Roxana Geambasu and Daniel Hsu Chosen for Google Faculty Research Awards Program

The award is given to faculty at top universities to support research that is relevant to Google’s products and services. The program is structured as a gift that funds a year of study for a graduate student.


Certified Robustness to Adversarial Examples with Differential Privacy
Principal Investigator: Roxana Geambasu Computer Science Department

The proposal builds on Geambasu’s recent work on providing a “guaranteed” level of robustness for machine learning models against attackers that may try to fool their predictions.  PixelDP works by randomizing the prediction of a model in such a way to obtain a bound on the maximum change an attacker can make on the probability of any label with only a small change in the image (measured in some norm). 

Imagine that a building rolls out a face recognition-based authorization system.  People are automatically recognized as they approach the door and are let into the building if they are labeled as someone with access to that building. 

The face recognition system is most likely backed by a machine learning model, such as a deep neural network. These models have been shown to be extremely vulnerable to “adversarial examples,” where an adversary finds a very small change in their appearance that causes the models to classify them incorrectly – wearing a specific kind of hat or makeup can cause a face recognition model to misclassify even if the model would have been able to correctly classify without these “distractions.”

The bound the researchers enforce is then used to assess, on each prediction on an image, whether any attack up to a given norm size could have changed the prediction on that image. If it cannot, then the prediction is deemed “certifiably robust” against attacks up to that size. 


A sample PixelDP DNN: original architecture in blue; the changes introduced by PixelDP in red.

This robustness certificate for an individual prediction is the key piece of functionality that their defense provides, and it can serve two purposes.  First, a building authentication system can use it to decide whether a prediction is sufficiently robust to rely on the face recognition model to make an automated decision, or whether additional authentication is required. If the face recognition model cannot certify a particular person, that person may be required to use their key to get into the building.  Second, a model designer can use robustness certificates for predictions on a test set to assess a lower bound of their model on accuracy under attack.  They can use this certified accuracy to compare model designs and choose one that is most robust for deployment.

“Our defense is currently the most scalable defense that provides a formal guarantee of robustness to adversarial example attacks,” said Roxana Geambasu, principal investigator of the research project.

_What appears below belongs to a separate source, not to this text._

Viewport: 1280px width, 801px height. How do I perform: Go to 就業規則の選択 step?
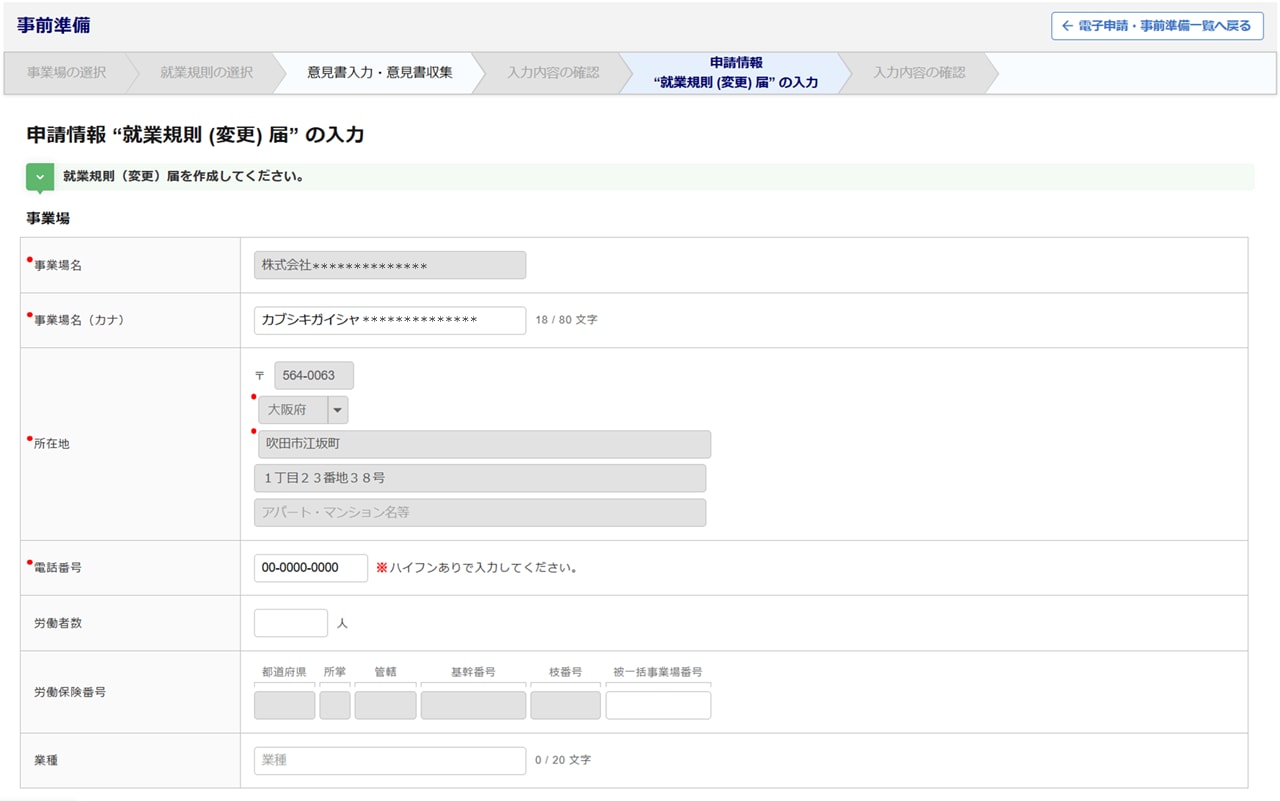tap(206, 73)
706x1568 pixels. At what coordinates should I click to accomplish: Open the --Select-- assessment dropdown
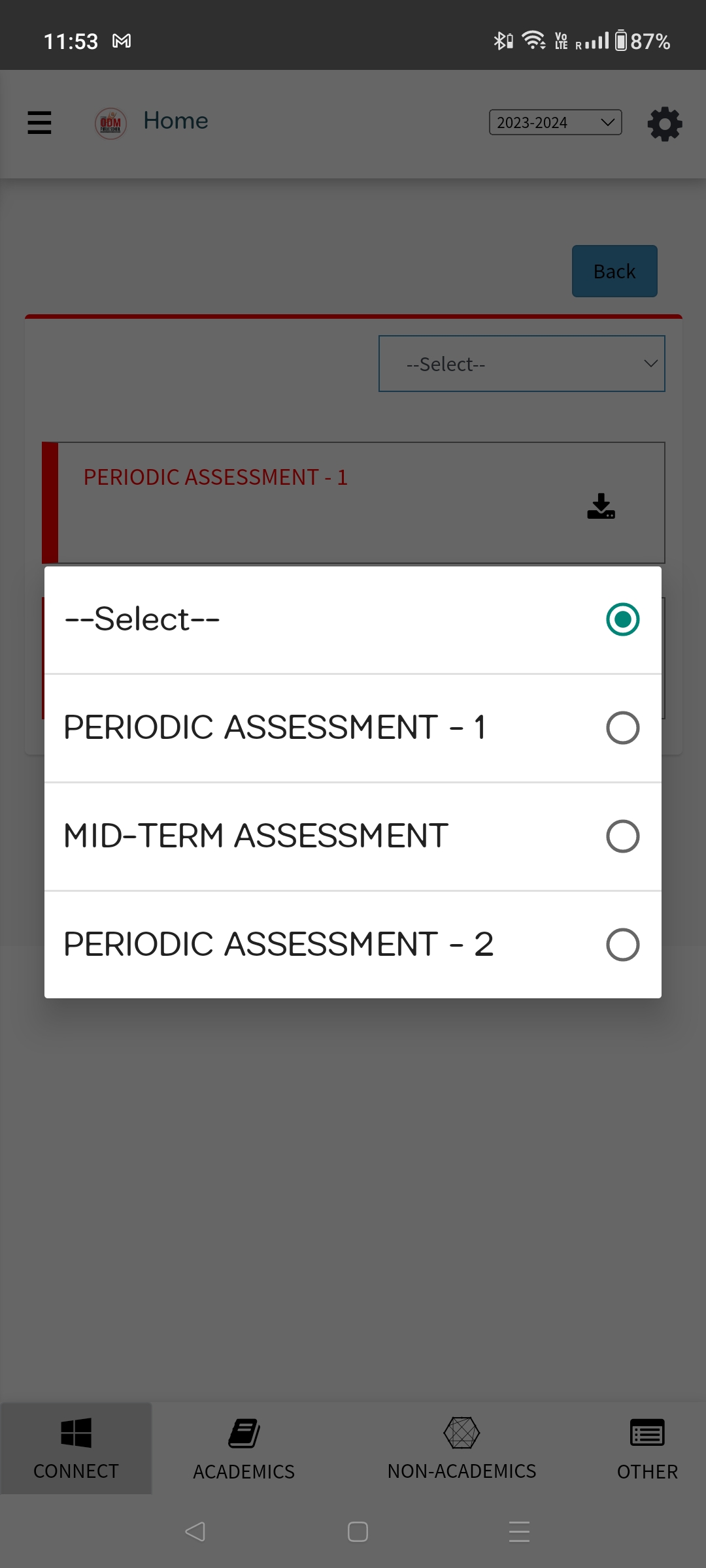pyautogui.click(x=522, y=364)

The project is joint work with Mathias Lecuyer, Daniel Hsu, and Suman Jana. It will develop new training and prediction algorithms for PixelDP models to increase certified accuracy for both small and large attacks. The Google funds will support PhD student Mathias Lecuyer, the primary author of PixelDP, to develop these directions and evaluate them on large networks in diverse domains.


The role of over-parameterization in solving non-convex problems
Principal Investigators: Daniel Hsu Computer Science Department, Arian Maleki Department of Statistics

One of the central computational tasks in data science is that of fitting statistical models to large and complex data sets. These models allow for people to reason and draw conclusions from the data.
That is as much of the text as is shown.